- _What you should do_
The records are set out below this line. Return exactly the lines from the one containing "Toggle italic formatting in the Font group" through the last, and exclude the pictures.
###
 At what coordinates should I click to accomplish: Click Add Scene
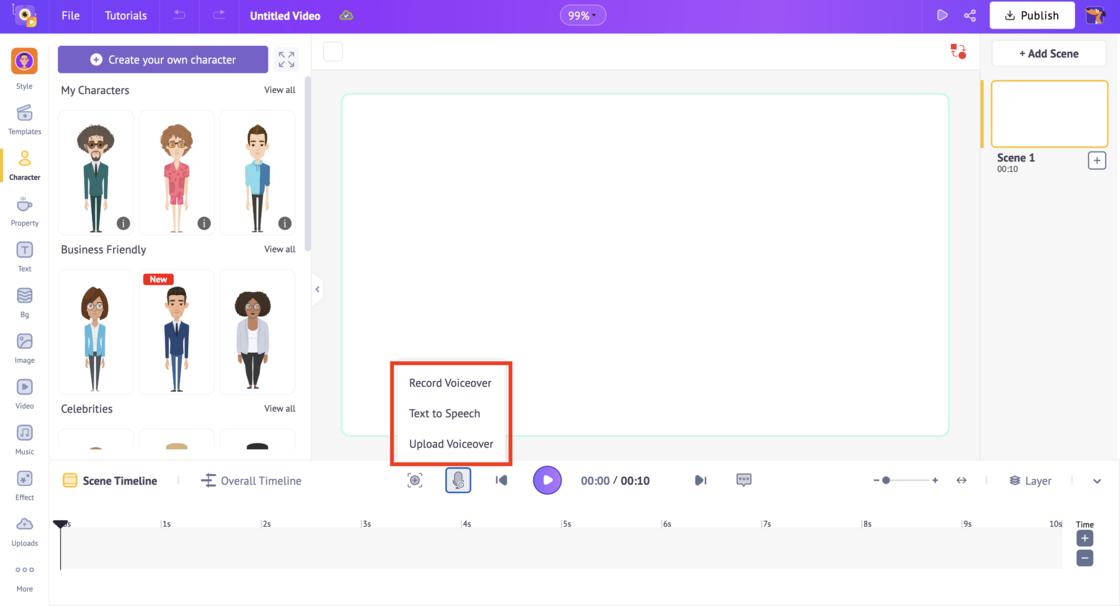[x=1048, y=52]
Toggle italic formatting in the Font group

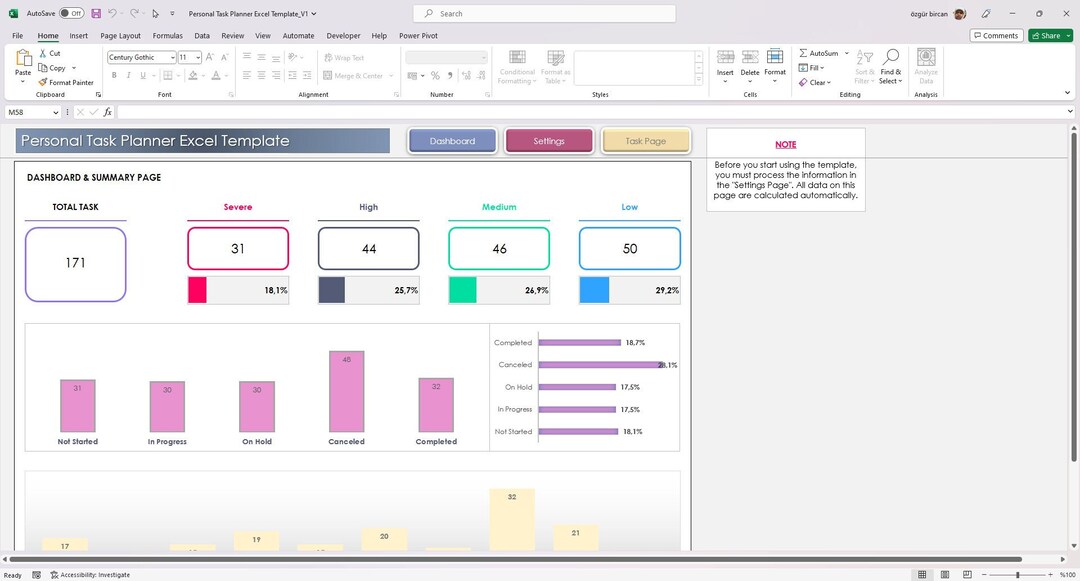click(x=128, y=75)
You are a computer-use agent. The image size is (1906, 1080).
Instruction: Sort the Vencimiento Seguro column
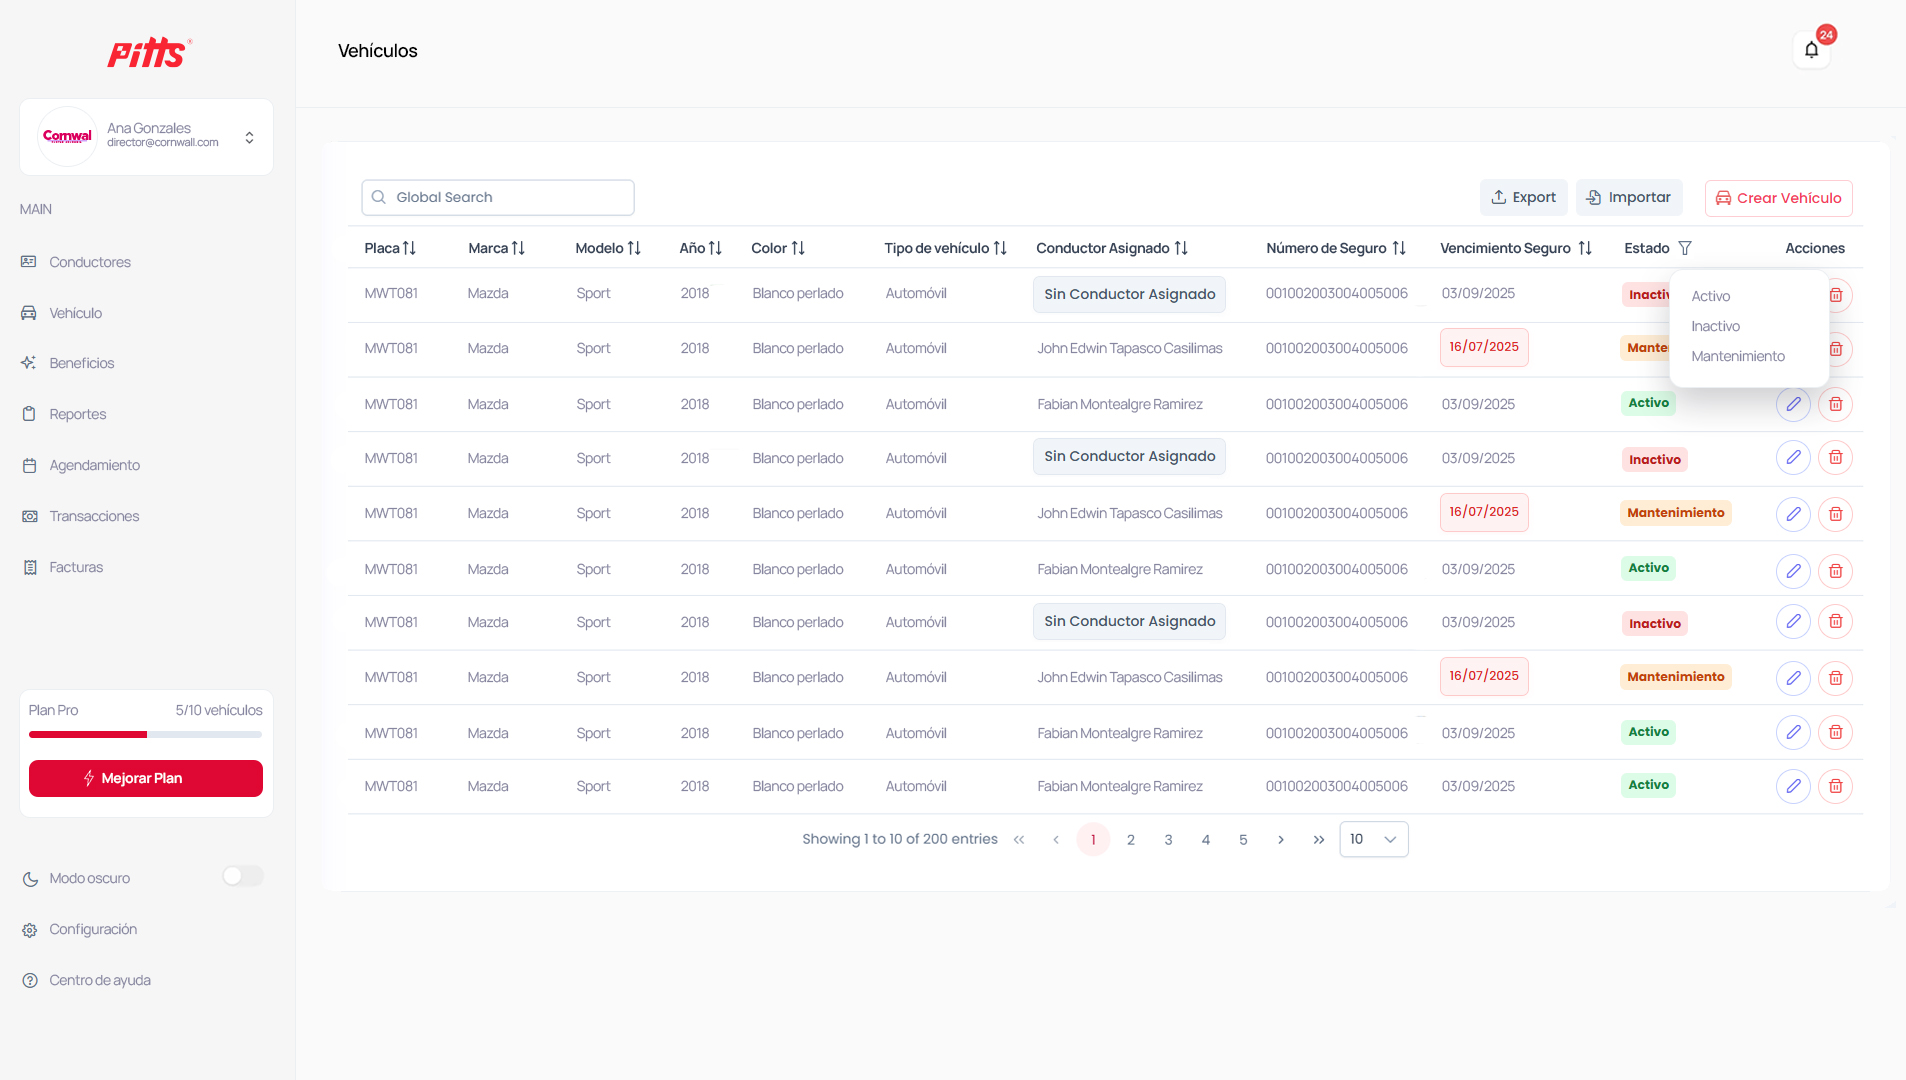pos(1585,248)
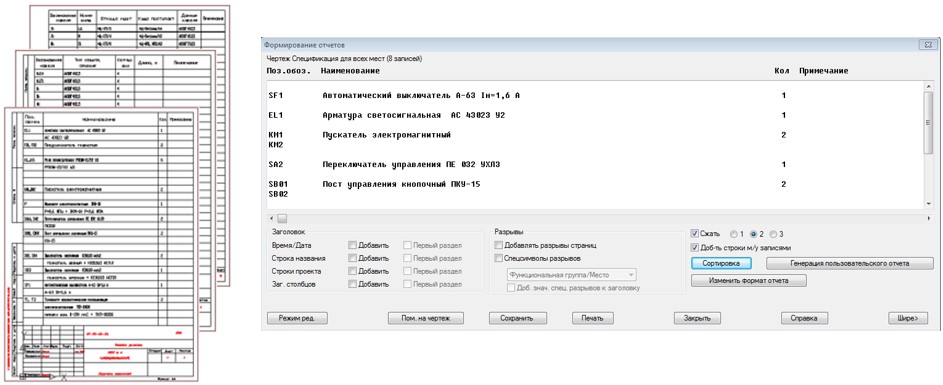Enable Добавлять разрывы страниц checkbox

[x=499, y=245]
###
- _Answer section_
Toggle italic formatting in the Font group

click(x=128, y=75)
You are a computer-use agent. The image size is (1906, 1080).
Instruction: Sort the Vencimiento Seguro column
pos(1585,248)
Enable Добавлять разрывы страниц checkbox

[x=499, y=245]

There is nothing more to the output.